PROBLEM TO SOLVE: Reproduce the entries below character for character.
****
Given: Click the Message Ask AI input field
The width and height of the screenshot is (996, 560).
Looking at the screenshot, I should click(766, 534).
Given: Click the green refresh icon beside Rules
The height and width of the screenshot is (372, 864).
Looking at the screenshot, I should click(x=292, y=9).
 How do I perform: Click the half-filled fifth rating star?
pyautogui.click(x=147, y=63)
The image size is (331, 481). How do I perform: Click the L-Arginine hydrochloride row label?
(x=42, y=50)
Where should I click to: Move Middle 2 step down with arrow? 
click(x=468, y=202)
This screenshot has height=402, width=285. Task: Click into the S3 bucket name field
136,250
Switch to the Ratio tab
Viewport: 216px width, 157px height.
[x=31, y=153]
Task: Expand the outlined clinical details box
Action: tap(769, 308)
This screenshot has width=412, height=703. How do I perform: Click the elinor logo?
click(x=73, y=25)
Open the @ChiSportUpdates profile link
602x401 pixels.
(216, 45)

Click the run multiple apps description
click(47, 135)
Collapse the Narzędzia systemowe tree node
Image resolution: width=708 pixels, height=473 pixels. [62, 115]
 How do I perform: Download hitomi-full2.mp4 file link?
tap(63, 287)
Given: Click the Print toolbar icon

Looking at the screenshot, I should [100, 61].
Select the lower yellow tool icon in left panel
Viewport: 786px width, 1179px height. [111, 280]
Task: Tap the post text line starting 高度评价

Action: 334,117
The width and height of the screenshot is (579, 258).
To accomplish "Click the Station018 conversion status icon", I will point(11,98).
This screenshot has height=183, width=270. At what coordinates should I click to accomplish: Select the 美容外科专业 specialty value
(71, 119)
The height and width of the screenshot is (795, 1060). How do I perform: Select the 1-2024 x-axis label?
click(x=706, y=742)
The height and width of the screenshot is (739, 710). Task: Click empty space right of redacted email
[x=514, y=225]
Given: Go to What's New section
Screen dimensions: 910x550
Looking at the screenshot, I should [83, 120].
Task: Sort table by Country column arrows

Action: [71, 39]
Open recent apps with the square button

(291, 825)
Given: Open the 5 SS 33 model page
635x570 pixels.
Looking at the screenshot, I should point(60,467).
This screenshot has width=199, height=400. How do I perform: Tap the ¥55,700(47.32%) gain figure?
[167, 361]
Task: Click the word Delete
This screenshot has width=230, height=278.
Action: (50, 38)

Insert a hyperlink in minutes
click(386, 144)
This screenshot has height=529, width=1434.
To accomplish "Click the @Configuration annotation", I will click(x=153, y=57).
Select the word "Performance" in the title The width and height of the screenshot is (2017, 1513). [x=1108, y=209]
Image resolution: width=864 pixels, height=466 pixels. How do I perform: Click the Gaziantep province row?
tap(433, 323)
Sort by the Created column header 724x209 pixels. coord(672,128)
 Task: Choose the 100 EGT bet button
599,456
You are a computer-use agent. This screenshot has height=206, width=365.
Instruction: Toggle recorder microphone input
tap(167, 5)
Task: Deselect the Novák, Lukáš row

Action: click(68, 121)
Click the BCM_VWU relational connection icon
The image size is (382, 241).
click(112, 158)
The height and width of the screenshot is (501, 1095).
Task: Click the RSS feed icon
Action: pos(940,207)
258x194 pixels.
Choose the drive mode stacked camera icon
****
EXERCISE OUTPUT:
Given: Click the Message Ask AI input field
The width and height of the screenshot is (996, 560).
Looking at the screenshot, I should click(766, 534).
Given: Click the green refresh icon beside Rules
The height and width of the screenshot is (372, 864).
Looking at the screenshot, I should click(x=292, y=9).
 How do I perform: Click the half-filled fifth rating star?
pyautogui.click(x=147, y=63)
The image size is (331, 481). How do I perform: Click the L-Arginine hydrochloride row label?
(x=42, y=50)
Where should I click to: Move Middle 2 step down with arrow? 
click(x=468, y=202)
This screenshot has height=402, width=285. Task: Click into the S3 bucket name field
136,250
Switch to the Ratio tab
Viewport: 216px width, 157px height.
[x=31, y=153]
Task: Expand the outlined clinical details box
Action: tap(769, 308)
This screenshot has width=412, height=703. How do I perform: Click the elinor logo?
click(x=73, y=25)
Open the @ChiSportUpdates profile link
602x401 pixels.
(216, 45)

Click the run multiple apps description
click(47, 135)
Collapse the Narzędzia systemowe tree node
Image resolution: width=708 pixels, height=473 pixels. [62, 115]
 How do I perform: Download hitomi-full2.mp4 file link?
tap(63, 287)
Given: Click the Print toolbar icon

Looking at the screenshot, I should [100, 61].
Select the lower yellow tool icon in left panel
Viewport: 786px width, 1179px height. [111, 280]
Task: Tap the post text line starting 高度评价

Action: 334,117
The width and height of the screenshot is (579, 258).
To accomplish "Click the Station018 conversion status icon", I will point(11,98).
This screenshot has height=183, width=270. At what coordinates should I click to accomplish: Select the 美容外科专业 specialty value
(71, 119)
The height and width of the screenshot is (795, 1060). How do I perform: Select the 1-2024 x-axis label?
click(x=706, y=742)
The height and width of the screenshot is (739, 710). Task: Click empty space right of redacted email
[x=514, y=225]
Given: Go to What's New section
Screen dimensions: 910x550
Looking at the screenshot, I should [83, 120].
Task: Sort table by Country column arrows

Action: [71, 39]
Open recent apps with the square button

(291, 825)
Given: Open the 5 SS 33 model page
635x570 pixels.
Looking at the screenshot, I should point(60,467).
This screenshot has width=199, height=400. How do I perform: Tap the ¥55,700(47.32%) gain figure?
[167, 361]
Task: Click the word Delete
This screenshot has width=230, height=278.
Action: (50, 38)

Insert a hyperlink in minutes
click(386, 144)
This screenshot has height=529, width=1434.
To accomplish "Click the @Configuration annotation", I will click(x=153, y=57).
Select the word "Performance" in the title The width and height of the screenshot is (2017, 1513). [x=1108, y=209]
Image resolution: width=864 pixels, height=466 pixels. How do I perform: Click the Gaziantep province row?
tap(433, 323)
Sort by the Created column header 724x209 pixels. coord(672,128)
 Task: Choose the 100 EGT bet button
599,456
You are a computer-use agent. This screenshot has height=206, width=365.
Instruction: Toggle recorder microphone input
tap(167, 5)
Task: Deselect the Novák, Lukáš row

Action: click(68, 121)
Click the BCM_VWU relational connection icon
The image size is (382, 241).
click(112, 158)
The height and width of the screenshot is (501, 1095).
Task: Click the RSS feed icon
Action: pos(940,207)
258x194 pixels.
Choose the drive mode stacked camera icon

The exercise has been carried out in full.